Whether anyone trusts the police remains another matter as security agencies remain unable to stop the increasingly bloody sectarian attacks by Boko Haram on Nigeria’s weak central government.
Earlier this week, the police acknowledged the alleged mastermind of a Catholic church bombing at Christmas escaped custody, yet another embarrassment for security agencies amid the violence.
Nigerian Red Cross spokesman Nwakpa O. Nwakpa said volunteers continued to offer first aid to the wounded, as well as evacuate those seriously injured to local hospitals. He said officials continued to collect corpses scattered around sites of the attacks.
The attacks began at 5pm on Friday, following afternoon prayers as workers began to leave their -offices in the sprawling, dusty city, witnesses said.
A massive blast at a regional police headquarters shook cars kilometers away. The blast came from a suicide car bomber who drove into the regional headquarters compound and detonated his explosives, deputy superintendent of police Aminu Ringim said.

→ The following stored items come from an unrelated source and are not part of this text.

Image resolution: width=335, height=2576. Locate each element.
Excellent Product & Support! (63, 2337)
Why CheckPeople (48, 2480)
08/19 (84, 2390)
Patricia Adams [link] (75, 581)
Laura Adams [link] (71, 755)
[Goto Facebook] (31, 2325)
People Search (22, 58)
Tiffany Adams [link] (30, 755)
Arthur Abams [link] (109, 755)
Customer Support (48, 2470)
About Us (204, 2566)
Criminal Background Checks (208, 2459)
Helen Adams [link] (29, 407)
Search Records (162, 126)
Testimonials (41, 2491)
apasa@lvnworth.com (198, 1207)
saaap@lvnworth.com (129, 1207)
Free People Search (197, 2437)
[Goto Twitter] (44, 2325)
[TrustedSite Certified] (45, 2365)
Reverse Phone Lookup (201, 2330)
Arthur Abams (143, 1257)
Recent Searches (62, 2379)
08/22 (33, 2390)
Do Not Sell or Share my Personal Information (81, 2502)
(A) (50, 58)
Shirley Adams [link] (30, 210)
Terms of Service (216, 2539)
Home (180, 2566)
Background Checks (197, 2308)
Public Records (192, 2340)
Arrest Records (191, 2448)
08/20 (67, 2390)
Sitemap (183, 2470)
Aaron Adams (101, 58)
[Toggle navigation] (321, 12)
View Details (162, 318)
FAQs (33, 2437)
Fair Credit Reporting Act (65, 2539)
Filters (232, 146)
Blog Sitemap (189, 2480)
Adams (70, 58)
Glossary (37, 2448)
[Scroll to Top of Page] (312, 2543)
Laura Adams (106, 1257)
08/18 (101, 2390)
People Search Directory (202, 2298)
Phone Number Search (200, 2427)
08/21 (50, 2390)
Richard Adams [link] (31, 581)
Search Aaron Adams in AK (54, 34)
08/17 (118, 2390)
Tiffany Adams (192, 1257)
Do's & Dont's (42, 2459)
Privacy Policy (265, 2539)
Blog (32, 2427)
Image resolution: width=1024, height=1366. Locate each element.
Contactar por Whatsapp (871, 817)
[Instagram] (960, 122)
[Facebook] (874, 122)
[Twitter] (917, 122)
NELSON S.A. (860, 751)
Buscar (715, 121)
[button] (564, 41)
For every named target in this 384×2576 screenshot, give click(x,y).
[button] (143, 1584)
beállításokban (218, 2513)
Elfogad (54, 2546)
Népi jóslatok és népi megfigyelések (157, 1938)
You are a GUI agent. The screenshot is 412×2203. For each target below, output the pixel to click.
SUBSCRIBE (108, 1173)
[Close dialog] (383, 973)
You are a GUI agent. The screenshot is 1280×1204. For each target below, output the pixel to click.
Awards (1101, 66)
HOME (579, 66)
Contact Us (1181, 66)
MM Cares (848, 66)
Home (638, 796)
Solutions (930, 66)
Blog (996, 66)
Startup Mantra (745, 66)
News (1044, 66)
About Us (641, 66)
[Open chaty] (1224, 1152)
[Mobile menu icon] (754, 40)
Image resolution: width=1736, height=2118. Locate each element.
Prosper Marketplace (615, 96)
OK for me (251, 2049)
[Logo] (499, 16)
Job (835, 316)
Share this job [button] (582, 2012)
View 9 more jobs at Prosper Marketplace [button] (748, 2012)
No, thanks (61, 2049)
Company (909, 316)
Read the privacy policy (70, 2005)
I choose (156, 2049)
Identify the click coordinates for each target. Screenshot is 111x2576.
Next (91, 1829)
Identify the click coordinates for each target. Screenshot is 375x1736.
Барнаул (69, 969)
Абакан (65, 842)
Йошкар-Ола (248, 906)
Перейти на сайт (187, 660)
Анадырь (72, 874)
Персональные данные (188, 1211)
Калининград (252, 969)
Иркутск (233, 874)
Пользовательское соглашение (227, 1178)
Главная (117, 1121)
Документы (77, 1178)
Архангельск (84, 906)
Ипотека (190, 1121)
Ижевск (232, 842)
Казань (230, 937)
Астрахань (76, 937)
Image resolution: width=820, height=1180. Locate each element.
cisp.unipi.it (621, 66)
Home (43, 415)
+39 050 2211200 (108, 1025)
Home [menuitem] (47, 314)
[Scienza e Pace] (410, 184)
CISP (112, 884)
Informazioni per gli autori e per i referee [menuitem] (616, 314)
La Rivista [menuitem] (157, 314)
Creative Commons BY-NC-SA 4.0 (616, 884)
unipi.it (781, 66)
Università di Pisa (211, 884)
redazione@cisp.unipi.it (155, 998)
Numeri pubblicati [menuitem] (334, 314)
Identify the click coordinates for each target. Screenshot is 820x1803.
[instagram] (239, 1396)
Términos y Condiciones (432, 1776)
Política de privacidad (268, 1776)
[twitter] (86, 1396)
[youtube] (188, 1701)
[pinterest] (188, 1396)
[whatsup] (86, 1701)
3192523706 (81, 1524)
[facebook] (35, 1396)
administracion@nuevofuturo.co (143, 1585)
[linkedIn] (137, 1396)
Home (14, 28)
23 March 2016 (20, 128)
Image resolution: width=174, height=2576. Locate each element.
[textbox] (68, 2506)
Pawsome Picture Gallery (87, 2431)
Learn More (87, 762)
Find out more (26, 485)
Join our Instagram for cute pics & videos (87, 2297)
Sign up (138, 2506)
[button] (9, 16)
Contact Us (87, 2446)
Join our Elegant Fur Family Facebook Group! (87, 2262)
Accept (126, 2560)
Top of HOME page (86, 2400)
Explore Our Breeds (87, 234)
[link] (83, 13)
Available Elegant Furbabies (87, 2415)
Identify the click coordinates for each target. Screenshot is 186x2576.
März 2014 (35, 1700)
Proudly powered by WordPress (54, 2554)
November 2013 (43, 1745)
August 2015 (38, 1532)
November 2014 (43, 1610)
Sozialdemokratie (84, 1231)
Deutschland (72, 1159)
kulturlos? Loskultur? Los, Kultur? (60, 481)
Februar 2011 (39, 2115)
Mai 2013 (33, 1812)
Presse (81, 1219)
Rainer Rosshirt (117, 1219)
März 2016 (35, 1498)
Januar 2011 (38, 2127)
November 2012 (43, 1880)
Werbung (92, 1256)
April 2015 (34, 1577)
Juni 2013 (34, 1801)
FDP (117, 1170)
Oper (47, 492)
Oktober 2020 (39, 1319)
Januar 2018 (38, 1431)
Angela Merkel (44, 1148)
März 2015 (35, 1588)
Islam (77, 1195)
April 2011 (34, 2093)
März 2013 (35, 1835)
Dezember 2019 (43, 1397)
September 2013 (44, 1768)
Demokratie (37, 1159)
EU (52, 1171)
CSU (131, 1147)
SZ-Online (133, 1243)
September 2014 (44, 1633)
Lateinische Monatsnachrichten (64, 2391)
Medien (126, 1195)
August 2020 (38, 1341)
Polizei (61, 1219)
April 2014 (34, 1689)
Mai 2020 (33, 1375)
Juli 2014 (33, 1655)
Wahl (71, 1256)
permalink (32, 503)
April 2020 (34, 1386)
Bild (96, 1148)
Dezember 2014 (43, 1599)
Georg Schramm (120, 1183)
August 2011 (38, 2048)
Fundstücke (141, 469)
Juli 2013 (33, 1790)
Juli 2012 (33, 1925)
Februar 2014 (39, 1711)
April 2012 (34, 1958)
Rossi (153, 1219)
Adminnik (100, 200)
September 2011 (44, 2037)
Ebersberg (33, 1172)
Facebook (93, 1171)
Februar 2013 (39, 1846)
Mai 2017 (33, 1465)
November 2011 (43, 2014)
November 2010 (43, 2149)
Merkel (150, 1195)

The explosion tore away the headquarters’ roof and blew out the building’s windows.
Inmates at the regional police headquarters fled amid gunfire, witnesses said.
State authorities declared a 24-hour curfew late on Friday as residents hid inside their homes amid the fighting.
A Boko Haram spokesman using the nom de guerre Abul-Qaqa claimed responsibility for the attacks in a message to journalists. He said the attack came because the state government refused to release Boko Haram members held by the police.
Boko Haram has carried out increasingly sophisticated and bloody attacks in its campaign to implement strict Shariah law across Nigeria, a multiethnic nation of more than 160 million people.
The group’s targets have included both Muslims and Christians. However, it has begun specifically targeting Christians after promising to kill any Christians living in Nigeria’s predominantly Muslim north.
That has further inflamed religious and ethnic tensions in Nigeria, which has seen ethnic violence kill thousands in recent years.
Friday’s attacks also could cause more unrest, because violence in Kano has set off attacks throughout the north in the past, including post-election violence in April that saw 800 people killed. Kano, an ancient city, remains important in the history of Islam in Nigeria and has key religious figures there even today.